A total order broadcast (also called atomic broadcast) is a communication primitive that delivers messages to all nodes in the same order. This is the key building block for replicated state machines.

Properties of total order broadcast:

Reliable delivery: if a correct node delivers a message, all correct nodes eventually deliver it.
Total order: all correct nodes deliver messages in the same order.

Total order broadcast and consensus are equivalent — each can be implemented using the other:

Given consensus, implement total order broadcast: use consensus to agree on the next message in the sequence.
Given total order broadcast, implement consensus: the first message delivered is the agreed-upon value.

This equivalence means that any system implementing a replicated log (Raft, Paxos, ZAB) is implementing total order broadcast.

Raft as Total Order Broadcast #

Raft’s log replication is total order broadcast:

Each log entry is a message.
All nodes deliver log entries in the same order (same log index, same term, same content — enforced by the log matching invariant).
If the leader delivers an entry at index i, all nodes that receive it will have the same entry at index i.

The total order is the log index. There is exactly one entry per log position (modulo term changes, where conflicting entries are overwritten).

etcd’s Revision Counter #

etcd’s revision counter is a global, monotonically increasing integer that serves as the total order for all events in the etcd cluster:

Every write operation (Put, Delete, Txn) increments the revision.
The response to every operation includes the current revision.
Watch events include the revision at which the event occurred.

// Get current revision
resp, _ := client.Get(ctx, "somekey")
currentRevision := resp.Header.Revision

// Watch from a specific revision (guaranteed no gaps)
watcher := client.Watch(ctx, "prefix", clientv3.WithPrefix(),
    clientv3.WithRev(currentRevision))

This gives clients the ability to reconstruct the complete history of any key (or prefix) from a given revision forward. No events are missed, even if the client disconnects temporarily and reconnects — it can request events from the last seen revision.

The revision as fencing token (Chapter 3): the creation revision of a lease-backed key serves as a fencing token for distributed locks. Because the revision is globally monotonic, a new lock holder always has a higher revision than any previous holder. The protected resource can reject writes with lower revisions.

Hybrid Logical Clocks #

Lamport clocks are logical and cannot be compared to wall clock time. Vector clocks grow with system size. Pure wall clocks have drift problems. Hybrid Logical Clocks (HLC) (Kulkarni et al., 2014) combine logical clocks with wall clocks:

HLC(ts) = (l, c)
  where l = max(physical_clock, l_max_seen)
        c = counter (incremented when l does not advance)

HLC tracks wall clock time but uses a logical component to break ties and maintain causality when wall clocks would produce equal or decreasing timestamps.

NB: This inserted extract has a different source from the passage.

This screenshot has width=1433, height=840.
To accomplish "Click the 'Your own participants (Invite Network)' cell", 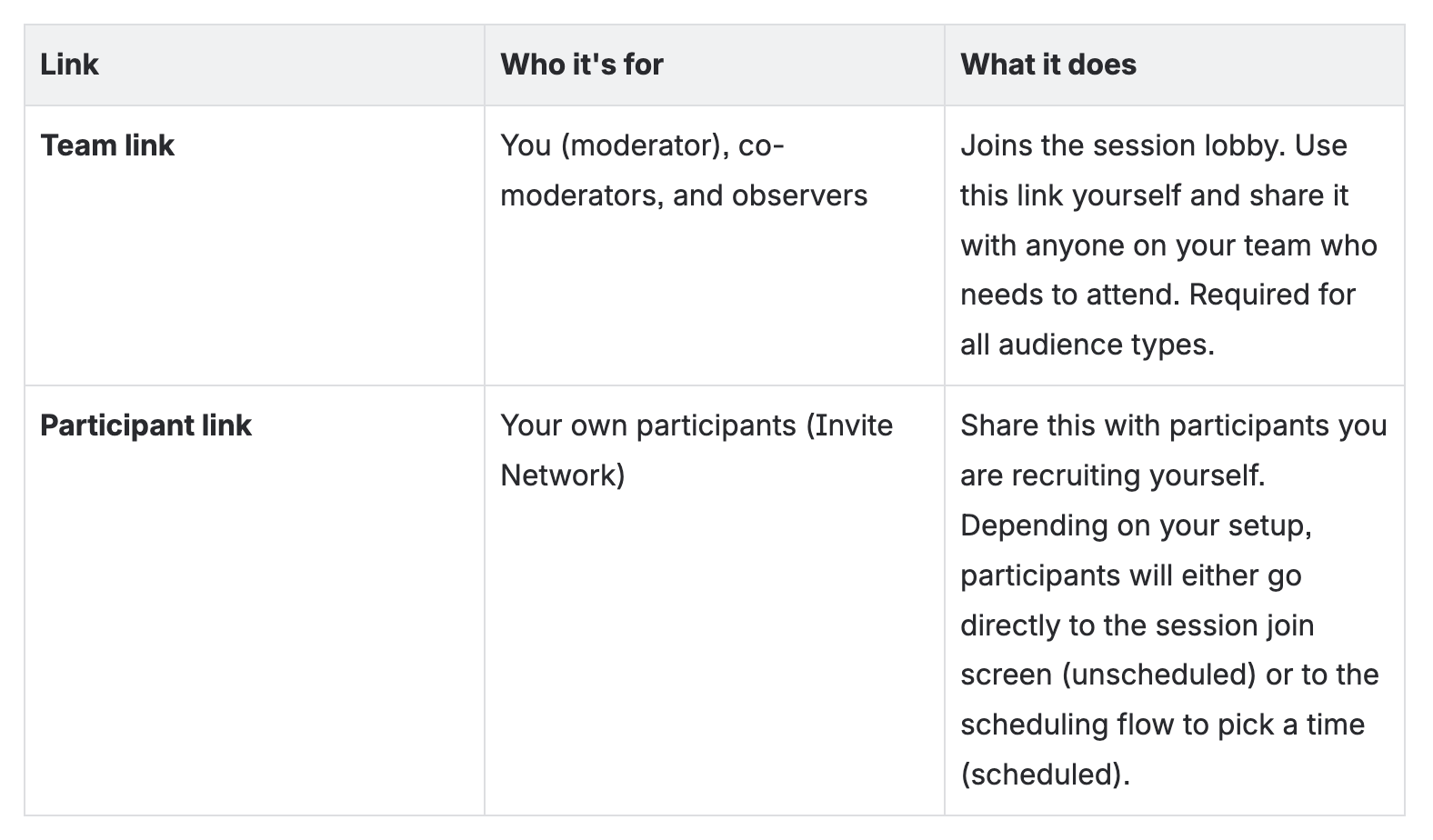I will click(x=696, y=450).
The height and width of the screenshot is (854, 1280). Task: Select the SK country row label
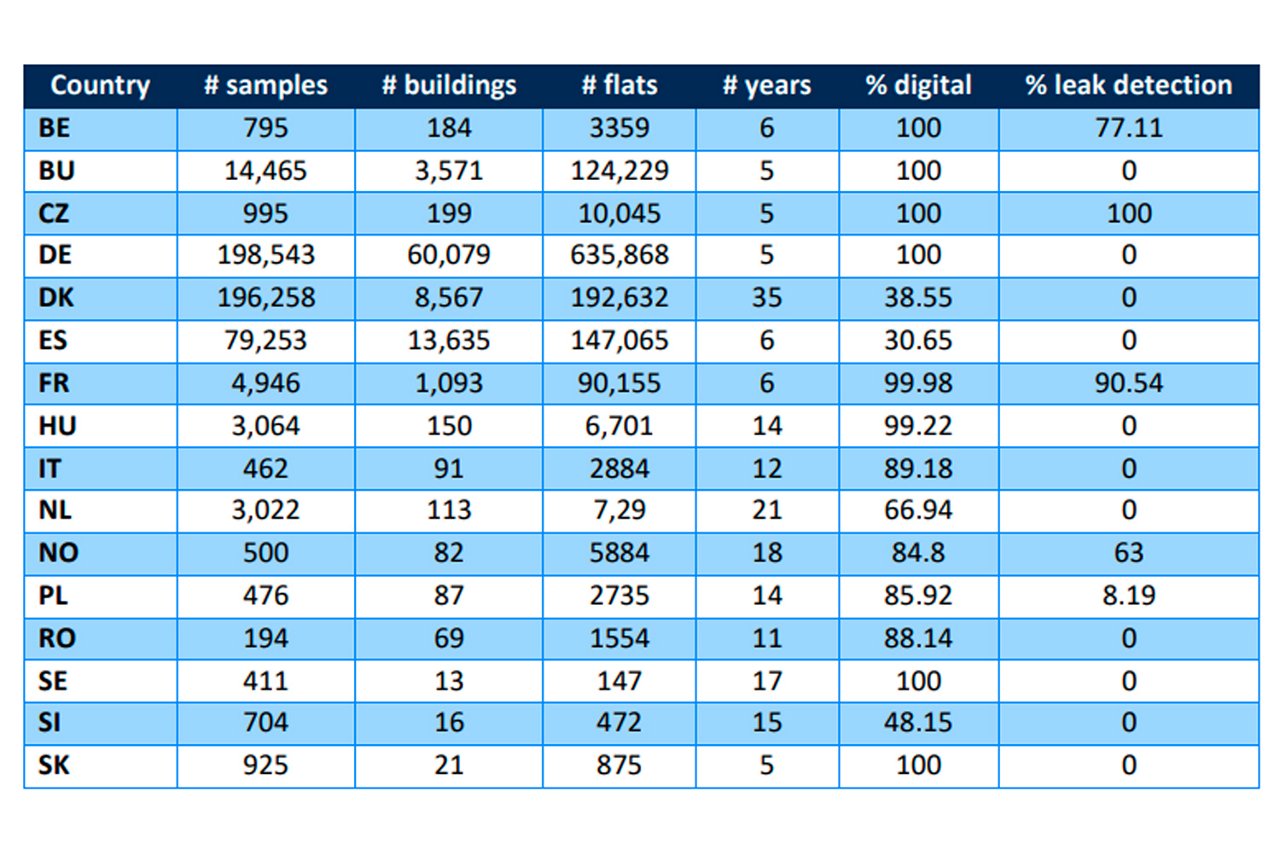point(56,766)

CockroachDB uses HLC for its transaction timestamps. CockroachDB needs to compare timestamps across nodes for serializable isolation, but Lamport clocks alone cannot be compared to wall clock time (important for TTL-based expiration). HLC gives CockroachDB:

Causal ordering (logical clock component)
Approximate wall clock time (physical component)
Clock skew resistance (max of physical clock and observed timestamps)

Google Spanner’s TrueTime is a different approach: hardware (GPS + atomic clocks) that bounds clock uncertainty to ε ≤ 7ms globally. Spanner’s commit protocol waits out the uncertainty window before committing, ensuring that the transaction’s timestamp is definitely past. This gives external consistency — transactions appear in serial order as observed from any external clock.

Total Order at Application Level #

Total order broadcast is expensive — every write goes through consensus. Most applications do not need total order across all operations; they need order within a specific scope.

Partition-level ordering: Kafka guarantees total order within a partition, not across partitions. Events in the same partition are delivered in the order they were written. Events in different partitions have no relative ordering guarantee. Applications achieve the needed ordering by routing events that must be ordered to the same partition (using a consistent partition key — order_id, user_id, etc.).

Per-entity ordering: in event-sourced systems, events for the same aggregate are stored in the same stream with monotonic sequence numbers. Order is guaranteed within the stream. Cross-aggregate ordering is not guaranteed and typically not required (different aggregates are independent).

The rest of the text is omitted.